(Beginning of RECORDS FOR THIS TASK)
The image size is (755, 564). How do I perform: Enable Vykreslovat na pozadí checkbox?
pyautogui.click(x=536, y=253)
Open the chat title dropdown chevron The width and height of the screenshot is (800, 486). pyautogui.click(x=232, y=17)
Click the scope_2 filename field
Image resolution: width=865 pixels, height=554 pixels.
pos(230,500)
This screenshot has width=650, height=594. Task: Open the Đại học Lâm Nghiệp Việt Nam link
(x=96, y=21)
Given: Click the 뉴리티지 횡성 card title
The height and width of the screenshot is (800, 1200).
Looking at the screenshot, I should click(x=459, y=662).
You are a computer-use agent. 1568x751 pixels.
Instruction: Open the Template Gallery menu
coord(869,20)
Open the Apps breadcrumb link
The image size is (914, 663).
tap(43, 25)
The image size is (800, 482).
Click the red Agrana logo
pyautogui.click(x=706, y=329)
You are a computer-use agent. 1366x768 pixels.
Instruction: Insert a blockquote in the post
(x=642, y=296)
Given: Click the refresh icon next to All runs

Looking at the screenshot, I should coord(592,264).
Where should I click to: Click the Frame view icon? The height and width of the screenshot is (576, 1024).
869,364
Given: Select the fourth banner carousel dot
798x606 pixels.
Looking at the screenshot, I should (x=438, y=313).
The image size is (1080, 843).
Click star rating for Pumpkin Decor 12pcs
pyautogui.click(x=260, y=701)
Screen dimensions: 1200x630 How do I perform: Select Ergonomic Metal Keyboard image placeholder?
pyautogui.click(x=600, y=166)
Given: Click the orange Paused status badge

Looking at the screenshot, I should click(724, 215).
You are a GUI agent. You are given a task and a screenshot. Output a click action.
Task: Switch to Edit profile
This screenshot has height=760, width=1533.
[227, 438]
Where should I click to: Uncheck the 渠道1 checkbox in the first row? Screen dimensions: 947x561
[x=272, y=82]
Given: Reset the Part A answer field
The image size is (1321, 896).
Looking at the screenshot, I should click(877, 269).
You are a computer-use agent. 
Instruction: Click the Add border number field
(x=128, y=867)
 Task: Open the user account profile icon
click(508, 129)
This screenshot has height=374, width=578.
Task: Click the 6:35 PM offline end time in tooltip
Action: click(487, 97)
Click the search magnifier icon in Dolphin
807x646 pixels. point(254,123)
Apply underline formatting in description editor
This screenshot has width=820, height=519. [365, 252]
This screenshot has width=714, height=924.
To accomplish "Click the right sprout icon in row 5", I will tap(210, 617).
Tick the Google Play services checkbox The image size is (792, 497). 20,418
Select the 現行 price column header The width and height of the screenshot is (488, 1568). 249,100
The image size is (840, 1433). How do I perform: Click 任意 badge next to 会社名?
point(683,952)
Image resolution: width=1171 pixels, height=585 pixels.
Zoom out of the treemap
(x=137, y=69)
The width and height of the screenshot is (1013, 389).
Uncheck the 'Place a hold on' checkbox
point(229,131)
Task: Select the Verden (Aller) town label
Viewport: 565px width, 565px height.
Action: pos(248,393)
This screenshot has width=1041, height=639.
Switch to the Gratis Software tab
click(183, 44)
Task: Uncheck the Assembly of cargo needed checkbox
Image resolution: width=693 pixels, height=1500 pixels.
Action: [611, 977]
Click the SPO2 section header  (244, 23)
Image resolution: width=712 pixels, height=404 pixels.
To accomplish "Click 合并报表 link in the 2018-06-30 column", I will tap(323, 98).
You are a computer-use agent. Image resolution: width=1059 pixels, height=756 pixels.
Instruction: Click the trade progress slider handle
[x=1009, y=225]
(End of RECORDS FOR THIS TASK)
DIRECTIONS -> All of the entries should be output exactly as they appear above.

WRITTEN SOLUTION ->
The image size is (755, 564). How do I perform: Enable Vykreslovat na pozadí checkbox?
pyautogui.click(x=536, y=253)
Open the chat title dropdown chevron The width and height of the screenshot is (800, 486). pyautogui.click(x=232, y=17)
Click the scope_2 filename field
Image resolution: width=865 pixels, height=554 pixels.
pos(230,500)
This screenshot has width=650, height=594. Task: Open the Đại học Lâm Nghiệp Việt Nam link
(x=96, y=21)
Given: Click the 뉴리티지 횡성 card title
The height and width of the screenshot is (800, 1200).
Looking at the screenshot, I should click(x=459, y=662).
You are a computer-use agent. 1568x751 pixels.
Instruction: Open the Template Gallery menu
coord(869,20)
Open the Apps breadcrumb link
The image size is (914, 663).
tap(43, 25)
The image size is (800, 482).
Click the red Agrana logo
pyautogui.click(x=706, y=329)
You are a computer-use agent. 1366x768 pixels.
Instruction: Insert a blockquote in the post
(x=642, y=296)
Given: Click the refresh icon next to All runs

Looking at the screenshot, I should coord(592,264).
Where should I click to: Click the Frame view icon? The height and width of the screenshot is (576, 1024).
869,364
Given: Select the fourth banner carousel dot
798x606 pixels.
Looking at the screenshot, I should (x=438, y=313).
The image size is (1080, 843).
Click star rating for Pumpkin Decor 12pcs
pyautogui.click(x=260, y=701)
Screen dimensions: 1200x630 How do I perform: Select Ergonomic Metal Keyboard image placeholder?
pyautogui.click(x=600, y=166)
Given: Click the orange Paused status badge

Looking at the screenshot, I should click(724, 215).
You are a GUI agent. You are given a task and a screenshot. Output a click action.
Task: Switch to Edit profile
This screenshot has height=760, width=1533.
[227, 438]
Where should I click to: Uncheck the 渠道1 checkbox in the first row? Screen dimensions: 947x561
[x=272, y=82]
Given: Reset the Part A answer field
The image size is (1321, 896).
Looking at the screenshot, I should click(877, 269).
You are a computer-use agent. 
Instruction: Click the Add border number field
(x=128, y=867)
 Task: Open the user account profile icon
click(508, 129)
This screenshot has height=374, width=578.
Task: Click the 6:35 PM offline end time in tooltip
Action: click(487, 97)
Click the search magnifier icon in Dolphin
807x646 pixels. point(254,123)
Apply underline formatting in description editor
This screenshot has width=820, height=519. [365, 252]
This screenshot has width=714, height=924.
To accomplish "Click the right sprout icon in row 5", I will tap(210, 617).
Tick the Google Play services checkbox The image size is (792, 497). 20,418
Select the 現行 price column header The width and height of the screenshot is (488, 1568). 249,100
The image size is (840, 1433). How do I perform: Click 任意 badge next to 会社名?
point(683,952)
Image resolution: width=1171 pixels, height=585 pixels.
Zoom out of the treemap
(x=137, y=69)
The width and height of the screenshot is (1013, 389).
Uncheck the 'Place a hold on' checkbox
point(229,131)
Task: Select the Verden (Aller) town label
Viewport: 565px width, 565px height.
Action: pos(248,393)
This screenshot has width=1041, height=639.
Switch to the Gratis Software tab
click(183, 44)
Task: Uncheck the Assembly of cargo needed checkbox
Image resolution: width=693 pixels, height=1500 pixels.
Action: [611, 977]
Click the SPO2 section header  (244, 23)
Image resolution: width=712 pixels, height=404 pixels.
To accomplish "Click 合并报表 link in the 2018-06-30 column", I will tap(323, 98).
You are a computer-use agent. Image resolution: width=1059 pixels, height=756 pixels.
Instruction: Click the trade progress slider handle
[x=1009, y=225]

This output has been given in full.